| WORK REQUIRED |
Below are the entries. Transcribe exactly the lines from the one with "Task: Click the #C7EDCC" through the one with "has width=2576, height=1449.", ends included, and leave out all others.

| EXTRACTED INFORMATION |
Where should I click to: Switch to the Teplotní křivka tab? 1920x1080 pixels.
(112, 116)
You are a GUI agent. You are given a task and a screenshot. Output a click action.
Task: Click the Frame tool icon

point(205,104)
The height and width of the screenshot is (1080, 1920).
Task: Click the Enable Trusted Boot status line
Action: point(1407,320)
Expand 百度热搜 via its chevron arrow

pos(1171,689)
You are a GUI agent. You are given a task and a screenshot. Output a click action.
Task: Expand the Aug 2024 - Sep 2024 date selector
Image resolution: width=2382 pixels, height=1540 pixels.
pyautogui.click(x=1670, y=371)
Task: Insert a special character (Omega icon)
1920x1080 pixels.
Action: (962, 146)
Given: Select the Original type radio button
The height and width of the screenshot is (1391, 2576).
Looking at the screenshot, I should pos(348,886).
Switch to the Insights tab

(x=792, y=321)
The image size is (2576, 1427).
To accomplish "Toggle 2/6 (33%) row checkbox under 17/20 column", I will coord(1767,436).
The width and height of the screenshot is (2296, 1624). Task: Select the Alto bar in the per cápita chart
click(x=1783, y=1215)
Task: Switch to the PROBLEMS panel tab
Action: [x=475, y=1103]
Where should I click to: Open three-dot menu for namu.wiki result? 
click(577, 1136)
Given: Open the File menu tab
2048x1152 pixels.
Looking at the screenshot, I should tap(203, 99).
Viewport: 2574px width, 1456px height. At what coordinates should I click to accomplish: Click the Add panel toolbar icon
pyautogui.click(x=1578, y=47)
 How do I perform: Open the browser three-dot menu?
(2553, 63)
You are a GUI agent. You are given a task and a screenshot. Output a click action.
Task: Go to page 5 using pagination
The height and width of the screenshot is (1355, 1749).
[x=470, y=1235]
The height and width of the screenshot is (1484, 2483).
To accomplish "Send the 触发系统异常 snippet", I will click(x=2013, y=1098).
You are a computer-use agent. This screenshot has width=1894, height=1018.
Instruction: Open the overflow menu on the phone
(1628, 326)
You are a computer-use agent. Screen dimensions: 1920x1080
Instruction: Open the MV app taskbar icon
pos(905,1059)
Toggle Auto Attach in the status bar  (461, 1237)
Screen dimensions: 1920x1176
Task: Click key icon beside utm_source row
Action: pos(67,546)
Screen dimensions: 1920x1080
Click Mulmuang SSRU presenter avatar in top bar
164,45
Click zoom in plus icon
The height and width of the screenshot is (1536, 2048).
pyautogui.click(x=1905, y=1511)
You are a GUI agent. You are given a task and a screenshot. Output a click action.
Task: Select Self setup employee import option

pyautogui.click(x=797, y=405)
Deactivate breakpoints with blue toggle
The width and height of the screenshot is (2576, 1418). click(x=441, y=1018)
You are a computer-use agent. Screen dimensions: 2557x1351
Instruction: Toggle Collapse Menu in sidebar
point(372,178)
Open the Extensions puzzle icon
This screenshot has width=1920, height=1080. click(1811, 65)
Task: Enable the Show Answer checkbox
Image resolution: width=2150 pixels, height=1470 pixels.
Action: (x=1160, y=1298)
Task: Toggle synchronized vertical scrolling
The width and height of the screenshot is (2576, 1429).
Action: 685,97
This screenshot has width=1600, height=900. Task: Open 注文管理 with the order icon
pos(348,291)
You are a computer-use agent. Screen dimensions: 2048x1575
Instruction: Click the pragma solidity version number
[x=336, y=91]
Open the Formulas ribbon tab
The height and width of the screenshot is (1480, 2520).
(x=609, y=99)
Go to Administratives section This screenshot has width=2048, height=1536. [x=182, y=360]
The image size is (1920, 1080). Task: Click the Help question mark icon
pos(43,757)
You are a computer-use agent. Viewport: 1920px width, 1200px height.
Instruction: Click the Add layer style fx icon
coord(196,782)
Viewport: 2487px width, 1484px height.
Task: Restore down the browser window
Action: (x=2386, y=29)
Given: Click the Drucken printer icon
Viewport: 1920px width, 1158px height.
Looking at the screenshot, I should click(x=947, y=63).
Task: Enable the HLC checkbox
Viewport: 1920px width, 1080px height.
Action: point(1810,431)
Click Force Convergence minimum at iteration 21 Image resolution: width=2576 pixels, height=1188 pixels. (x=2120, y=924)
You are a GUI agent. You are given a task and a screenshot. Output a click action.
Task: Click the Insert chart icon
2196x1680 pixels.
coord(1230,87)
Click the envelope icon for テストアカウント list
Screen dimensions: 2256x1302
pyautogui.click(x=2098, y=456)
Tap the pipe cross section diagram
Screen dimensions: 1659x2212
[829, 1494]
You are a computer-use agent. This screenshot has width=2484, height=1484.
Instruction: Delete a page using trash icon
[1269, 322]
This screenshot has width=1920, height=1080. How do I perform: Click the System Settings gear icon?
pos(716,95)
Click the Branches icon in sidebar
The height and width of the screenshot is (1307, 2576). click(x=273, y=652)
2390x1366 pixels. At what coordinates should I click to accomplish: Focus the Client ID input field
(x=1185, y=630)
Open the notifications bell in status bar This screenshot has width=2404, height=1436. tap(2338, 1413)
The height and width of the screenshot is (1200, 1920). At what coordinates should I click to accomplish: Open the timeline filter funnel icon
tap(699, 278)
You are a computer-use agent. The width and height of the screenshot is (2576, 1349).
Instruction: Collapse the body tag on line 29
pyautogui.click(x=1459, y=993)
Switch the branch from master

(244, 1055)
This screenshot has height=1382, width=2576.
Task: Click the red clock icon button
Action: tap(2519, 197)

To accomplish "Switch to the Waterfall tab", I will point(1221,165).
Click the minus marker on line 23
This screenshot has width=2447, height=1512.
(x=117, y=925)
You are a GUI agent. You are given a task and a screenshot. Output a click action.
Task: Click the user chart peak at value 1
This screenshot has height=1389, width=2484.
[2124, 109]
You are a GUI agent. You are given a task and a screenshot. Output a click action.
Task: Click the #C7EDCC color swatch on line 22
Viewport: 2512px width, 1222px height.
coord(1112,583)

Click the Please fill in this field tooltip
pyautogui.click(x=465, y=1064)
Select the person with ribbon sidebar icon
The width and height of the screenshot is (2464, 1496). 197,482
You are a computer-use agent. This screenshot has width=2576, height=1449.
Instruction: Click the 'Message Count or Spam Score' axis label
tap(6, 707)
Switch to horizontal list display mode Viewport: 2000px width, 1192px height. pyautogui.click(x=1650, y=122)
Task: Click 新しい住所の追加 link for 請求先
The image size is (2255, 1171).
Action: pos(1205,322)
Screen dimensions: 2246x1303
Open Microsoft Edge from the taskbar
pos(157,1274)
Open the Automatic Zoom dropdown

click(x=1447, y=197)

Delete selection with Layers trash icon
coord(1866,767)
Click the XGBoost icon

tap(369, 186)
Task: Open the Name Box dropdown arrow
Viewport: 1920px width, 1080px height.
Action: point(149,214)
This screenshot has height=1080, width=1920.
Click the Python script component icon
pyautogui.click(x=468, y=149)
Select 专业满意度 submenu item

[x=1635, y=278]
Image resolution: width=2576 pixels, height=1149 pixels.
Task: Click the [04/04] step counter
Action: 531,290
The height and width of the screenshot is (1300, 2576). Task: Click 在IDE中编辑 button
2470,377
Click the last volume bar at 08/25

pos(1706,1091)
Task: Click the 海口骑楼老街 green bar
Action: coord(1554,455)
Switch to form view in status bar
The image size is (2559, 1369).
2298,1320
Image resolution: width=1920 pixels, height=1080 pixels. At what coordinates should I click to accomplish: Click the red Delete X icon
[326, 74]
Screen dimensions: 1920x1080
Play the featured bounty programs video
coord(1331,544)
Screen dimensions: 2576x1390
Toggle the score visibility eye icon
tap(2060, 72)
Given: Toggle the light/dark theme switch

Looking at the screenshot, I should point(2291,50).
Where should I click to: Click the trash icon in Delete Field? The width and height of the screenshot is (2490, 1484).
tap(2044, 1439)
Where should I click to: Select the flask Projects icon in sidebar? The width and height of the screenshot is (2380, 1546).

| ANSWER TO THE PROBLEM |
Task: Click the #C7EDCC color swatch on line 22
Viewport: 2512px width, 1222px height.
coord(1112,583)

Click the Please fill in this field tooltip
pyautogui.click(x=465, y=1064)
Select the person with ribbon sidebar icon
The width and height of the screenshot is (2464, 1496). 197,482
You are a computer-use agent. This screenshot has width=2576, height=1449.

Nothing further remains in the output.